Un rebondissement inattendu a perturbé le déroulement du projet A31 bis lorsque la commission d’enquête a refusé de valider les expropriations prévues pour 18 entreprises au niveau de l’échangeur Sainte-Agathe. Contrairement aux attentes dans la zone nord, cette décision met en danger la promulgation de la déclaration d’utilité publique (DUP).
La réserve n°3 du jury souligne une absence totale de transparence : deux tracés alternatifs, jamais présentés lors des consultations publiques, sont désormais exigés par l’autorité compétente. André Léonard, retraité des transports résidant à Terville (57), affirme avoir proposé ces solutions pour éviter les expropriations en déplaçant plutôt les infrastructures électriques.

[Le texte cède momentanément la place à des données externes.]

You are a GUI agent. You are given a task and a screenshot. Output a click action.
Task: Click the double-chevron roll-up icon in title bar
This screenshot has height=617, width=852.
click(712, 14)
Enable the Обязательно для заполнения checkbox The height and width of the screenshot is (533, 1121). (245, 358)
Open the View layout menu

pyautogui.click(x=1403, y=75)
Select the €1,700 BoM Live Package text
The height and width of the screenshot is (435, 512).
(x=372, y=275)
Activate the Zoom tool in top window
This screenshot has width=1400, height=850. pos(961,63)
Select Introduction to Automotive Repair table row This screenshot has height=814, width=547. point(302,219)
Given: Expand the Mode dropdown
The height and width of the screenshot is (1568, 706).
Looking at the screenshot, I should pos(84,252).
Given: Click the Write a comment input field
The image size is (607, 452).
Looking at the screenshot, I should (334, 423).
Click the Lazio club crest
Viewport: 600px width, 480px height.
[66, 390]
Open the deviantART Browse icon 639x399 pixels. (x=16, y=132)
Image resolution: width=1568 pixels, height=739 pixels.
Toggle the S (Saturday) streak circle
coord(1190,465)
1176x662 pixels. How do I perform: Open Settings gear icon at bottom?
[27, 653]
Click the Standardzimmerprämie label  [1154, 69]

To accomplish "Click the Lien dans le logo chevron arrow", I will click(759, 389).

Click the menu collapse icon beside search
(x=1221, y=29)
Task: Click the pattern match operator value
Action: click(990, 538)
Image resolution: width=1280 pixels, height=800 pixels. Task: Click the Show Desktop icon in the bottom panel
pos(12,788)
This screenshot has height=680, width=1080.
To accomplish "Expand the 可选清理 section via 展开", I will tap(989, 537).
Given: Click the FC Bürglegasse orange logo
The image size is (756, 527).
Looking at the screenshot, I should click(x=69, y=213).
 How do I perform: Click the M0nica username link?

« Les services préfectoraux ont privilégié le déplacement d’entreprises au lieu de lignes électriques », explique-t-il. « Cela a entraîné un nombre excessif d’expropriations alors qu’une alternative existait pour réduire ce chiffre considérablement. »
La commission exige désormais que le projet précise rapidement ces variantes et informe les entreprises concernées. M. Léonard estime que cette demande n’a pas été relayée dans les médias, limitant la diffusion de sa contribution. « Un seul journal aurait pu révéler en cinq mots : « Clarification Sainte-Agathe » », précise-t-il. « Mais personne ne comprend que les expropriations elles-mêmes sont remises en cause ! »
Cet écueil pourrait retarder l’avenir du projet A31 bis et affecter les entreprises locales, sans solution claire pour le moment.